- ACTIVITY -
Lines from the material below that hold the string "title" are what is needed; copy each of them.

- RECORDS TO USE -
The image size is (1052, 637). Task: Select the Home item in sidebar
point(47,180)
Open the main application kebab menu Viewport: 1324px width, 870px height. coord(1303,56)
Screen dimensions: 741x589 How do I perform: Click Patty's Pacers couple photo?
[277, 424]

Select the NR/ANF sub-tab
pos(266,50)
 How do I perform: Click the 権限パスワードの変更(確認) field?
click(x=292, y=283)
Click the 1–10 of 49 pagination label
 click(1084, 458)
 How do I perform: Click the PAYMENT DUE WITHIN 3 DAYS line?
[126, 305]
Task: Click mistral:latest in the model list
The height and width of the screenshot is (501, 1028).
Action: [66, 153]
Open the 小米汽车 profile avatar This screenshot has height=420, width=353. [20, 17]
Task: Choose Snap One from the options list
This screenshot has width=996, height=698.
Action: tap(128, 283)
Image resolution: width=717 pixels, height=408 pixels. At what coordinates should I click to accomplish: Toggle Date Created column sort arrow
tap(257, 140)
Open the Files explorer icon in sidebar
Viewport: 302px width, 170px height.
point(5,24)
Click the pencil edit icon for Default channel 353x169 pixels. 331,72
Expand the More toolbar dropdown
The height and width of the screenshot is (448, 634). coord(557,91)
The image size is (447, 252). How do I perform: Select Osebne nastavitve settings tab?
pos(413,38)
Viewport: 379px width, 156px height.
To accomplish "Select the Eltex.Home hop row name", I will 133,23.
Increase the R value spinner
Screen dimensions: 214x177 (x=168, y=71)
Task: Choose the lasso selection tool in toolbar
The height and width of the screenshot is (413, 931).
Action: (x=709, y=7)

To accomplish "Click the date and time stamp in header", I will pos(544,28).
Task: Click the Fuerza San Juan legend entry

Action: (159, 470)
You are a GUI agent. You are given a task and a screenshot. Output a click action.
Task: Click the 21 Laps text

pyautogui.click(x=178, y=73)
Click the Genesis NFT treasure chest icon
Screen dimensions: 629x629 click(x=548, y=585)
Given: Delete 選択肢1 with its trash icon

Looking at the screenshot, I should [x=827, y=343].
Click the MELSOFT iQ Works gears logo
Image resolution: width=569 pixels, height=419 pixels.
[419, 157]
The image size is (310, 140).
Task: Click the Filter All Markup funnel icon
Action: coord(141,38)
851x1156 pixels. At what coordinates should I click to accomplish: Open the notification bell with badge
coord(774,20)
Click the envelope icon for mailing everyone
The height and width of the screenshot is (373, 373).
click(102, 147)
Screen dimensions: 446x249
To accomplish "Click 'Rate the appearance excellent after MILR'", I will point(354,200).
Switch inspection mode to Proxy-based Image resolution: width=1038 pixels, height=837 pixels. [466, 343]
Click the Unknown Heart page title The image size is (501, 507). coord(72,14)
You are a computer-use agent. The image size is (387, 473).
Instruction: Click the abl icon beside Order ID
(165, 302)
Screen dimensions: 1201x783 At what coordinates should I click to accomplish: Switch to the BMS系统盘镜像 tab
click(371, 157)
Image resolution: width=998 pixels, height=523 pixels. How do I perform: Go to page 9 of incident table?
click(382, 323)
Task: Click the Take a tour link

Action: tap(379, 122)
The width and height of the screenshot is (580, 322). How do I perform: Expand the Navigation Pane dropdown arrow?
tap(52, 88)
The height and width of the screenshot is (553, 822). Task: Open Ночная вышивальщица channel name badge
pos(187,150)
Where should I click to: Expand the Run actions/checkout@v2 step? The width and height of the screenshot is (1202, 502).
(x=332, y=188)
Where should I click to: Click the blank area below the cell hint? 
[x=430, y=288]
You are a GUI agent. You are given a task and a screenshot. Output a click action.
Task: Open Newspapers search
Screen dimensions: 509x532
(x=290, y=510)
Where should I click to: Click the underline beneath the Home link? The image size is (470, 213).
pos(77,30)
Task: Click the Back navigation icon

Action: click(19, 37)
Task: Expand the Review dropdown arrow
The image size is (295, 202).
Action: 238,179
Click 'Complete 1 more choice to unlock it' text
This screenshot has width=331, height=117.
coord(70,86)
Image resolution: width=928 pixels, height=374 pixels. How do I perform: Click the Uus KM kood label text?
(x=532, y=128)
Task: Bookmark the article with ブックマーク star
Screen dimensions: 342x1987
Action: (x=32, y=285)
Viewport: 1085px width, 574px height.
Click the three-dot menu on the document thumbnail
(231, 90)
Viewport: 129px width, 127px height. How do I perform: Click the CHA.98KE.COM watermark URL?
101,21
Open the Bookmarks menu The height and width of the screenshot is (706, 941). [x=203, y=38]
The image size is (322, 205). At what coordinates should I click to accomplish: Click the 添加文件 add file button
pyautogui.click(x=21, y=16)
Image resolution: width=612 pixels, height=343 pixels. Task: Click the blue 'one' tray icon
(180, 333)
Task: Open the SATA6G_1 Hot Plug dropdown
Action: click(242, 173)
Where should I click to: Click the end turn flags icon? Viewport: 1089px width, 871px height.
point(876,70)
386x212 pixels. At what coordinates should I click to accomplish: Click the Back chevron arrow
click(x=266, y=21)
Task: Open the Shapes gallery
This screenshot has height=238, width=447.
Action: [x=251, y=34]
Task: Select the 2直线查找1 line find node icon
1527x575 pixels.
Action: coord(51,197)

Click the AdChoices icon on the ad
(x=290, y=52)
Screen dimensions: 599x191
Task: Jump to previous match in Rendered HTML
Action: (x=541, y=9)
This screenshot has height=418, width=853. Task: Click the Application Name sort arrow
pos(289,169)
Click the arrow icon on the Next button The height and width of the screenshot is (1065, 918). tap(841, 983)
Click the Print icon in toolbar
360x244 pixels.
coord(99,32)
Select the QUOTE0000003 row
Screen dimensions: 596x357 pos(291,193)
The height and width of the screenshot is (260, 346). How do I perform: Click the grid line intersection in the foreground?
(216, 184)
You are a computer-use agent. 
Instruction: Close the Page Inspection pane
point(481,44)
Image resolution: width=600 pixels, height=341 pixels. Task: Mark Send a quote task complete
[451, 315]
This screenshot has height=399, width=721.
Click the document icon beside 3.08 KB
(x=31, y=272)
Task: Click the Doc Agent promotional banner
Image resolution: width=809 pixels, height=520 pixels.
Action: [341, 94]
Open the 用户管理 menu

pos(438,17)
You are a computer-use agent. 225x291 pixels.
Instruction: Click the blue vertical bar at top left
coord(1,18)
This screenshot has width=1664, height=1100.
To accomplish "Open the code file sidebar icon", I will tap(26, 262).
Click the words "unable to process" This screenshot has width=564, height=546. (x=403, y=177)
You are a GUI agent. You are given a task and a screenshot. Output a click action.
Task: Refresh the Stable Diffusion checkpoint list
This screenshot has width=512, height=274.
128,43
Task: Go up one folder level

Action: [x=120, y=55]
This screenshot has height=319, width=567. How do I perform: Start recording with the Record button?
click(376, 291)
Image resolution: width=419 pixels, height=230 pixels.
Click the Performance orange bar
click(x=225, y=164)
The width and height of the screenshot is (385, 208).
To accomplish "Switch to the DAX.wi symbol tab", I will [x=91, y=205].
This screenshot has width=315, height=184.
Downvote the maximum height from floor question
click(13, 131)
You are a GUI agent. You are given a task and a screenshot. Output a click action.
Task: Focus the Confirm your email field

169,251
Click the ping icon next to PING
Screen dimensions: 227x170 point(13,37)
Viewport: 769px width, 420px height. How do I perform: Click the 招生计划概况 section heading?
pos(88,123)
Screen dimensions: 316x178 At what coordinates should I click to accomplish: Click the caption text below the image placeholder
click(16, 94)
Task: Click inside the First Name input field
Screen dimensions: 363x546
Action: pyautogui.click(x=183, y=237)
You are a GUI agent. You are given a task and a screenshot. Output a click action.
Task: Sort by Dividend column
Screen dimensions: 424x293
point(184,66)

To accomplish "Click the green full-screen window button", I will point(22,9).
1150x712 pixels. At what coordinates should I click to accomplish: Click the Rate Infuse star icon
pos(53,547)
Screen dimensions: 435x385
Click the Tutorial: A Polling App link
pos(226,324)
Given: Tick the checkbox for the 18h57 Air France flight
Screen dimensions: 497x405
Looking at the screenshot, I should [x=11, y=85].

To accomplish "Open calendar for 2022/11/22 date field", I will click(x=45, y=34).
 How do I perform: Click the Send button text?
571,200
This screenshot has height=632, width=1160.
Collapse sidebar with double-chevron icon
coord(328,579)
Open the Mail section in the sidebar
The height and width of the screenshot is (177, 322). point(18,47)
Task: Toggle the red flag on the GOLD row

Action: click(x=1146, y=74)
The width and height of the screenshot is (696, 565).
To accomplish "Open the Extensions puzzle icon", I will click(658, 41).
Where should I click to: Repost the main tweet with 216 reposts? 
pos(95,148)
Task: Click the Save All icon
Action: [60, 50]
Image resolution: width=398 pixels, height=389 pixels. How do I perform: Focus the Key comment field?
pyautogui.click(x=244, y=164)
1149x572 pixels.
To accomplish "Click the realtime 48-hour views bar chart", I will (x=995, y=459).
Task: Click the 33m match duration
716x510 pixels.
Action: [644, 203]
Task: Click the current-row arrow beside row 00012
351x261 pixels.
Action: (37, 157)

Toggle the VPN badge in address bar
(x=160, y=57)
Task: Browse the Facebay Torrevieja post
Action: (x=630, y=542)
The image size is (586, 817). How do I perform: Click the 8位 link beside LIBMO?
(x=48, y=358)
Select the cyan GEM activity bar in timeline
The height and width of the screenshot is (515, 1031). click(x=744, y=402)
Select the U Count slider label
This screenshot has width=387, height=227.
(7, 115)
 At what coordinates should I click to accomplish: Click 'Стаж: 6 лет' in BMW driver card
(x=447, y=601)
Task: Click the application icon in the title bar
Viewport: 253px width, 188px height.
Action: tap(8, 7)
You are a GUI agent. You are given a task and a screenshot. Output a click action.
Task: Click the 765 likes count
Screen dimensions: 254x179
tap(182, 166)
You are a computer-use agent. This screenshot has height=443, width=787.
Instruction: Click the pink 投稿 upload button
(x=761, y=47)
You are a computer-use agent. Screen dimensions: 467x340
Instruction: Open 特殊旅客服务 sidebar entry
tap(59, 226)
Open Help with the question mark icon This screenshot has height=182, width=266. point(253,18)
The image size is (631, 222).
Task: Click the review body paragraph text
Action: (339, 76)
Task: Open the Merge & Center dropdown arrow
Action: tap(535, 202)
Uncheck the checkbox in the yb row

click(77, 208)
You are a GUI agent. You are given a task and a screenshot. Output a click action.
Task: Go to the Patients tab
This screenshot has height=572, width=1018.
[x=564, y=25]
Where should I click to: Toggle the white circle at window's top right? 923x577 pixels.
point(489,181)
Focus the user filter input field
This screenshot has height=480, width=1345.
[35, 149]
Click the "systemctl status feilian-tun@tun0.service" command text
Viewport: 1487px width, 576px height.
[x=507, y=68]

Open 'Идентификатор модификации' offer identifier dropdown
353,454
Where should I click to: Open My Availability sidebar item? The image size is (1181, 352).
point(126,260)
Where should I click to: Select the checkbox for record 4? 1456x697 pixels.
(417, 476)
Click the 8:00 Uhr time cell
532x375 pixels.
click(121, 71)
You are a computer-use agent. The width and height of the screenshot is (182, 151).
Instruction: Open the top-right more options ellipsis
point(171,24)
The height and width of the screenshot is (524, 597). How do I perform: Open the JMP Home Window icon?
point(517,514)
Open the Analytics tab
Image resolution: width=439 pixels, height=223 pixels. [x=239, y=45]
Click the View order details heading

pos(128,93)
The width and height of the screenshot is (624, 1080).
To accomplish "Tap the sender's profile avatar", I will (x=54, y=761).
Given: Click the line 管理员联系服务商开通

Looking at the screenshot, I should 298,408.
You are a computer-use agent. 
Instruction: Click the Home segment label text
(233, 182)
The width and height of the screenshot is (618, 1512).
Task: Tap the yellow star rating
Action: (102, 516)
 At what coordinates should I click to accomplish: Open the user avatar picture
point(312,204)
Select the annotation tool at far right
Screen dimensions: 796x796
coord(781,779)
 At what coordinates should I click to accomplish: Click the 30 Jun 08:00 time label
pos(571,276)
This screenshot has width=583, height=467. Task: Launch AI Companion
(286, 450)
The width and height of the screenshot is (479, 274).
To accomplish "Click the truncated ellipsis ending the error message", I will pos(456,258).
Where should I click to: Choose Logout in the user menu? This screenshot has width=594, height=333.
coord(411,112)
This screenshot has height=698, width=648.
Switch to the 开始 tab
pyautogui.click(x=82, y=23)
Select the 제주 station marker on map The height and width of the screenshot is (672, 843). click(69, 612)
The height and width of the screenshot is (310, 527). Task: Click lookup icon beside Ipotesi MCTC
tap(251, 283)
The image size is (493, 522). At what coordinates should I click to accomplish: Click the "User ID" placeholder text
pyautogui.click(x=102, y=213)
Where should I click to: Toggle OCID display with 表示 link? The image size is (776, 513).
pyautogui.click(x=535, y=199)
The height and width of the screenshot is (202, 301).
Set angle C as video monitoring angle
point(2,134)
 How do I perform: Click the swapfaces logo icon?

- TASK RESPONSE -
Click the Unknown Heart page title The image size is (501, 507). coord(72,14)
Task: Click the application icon in the title bar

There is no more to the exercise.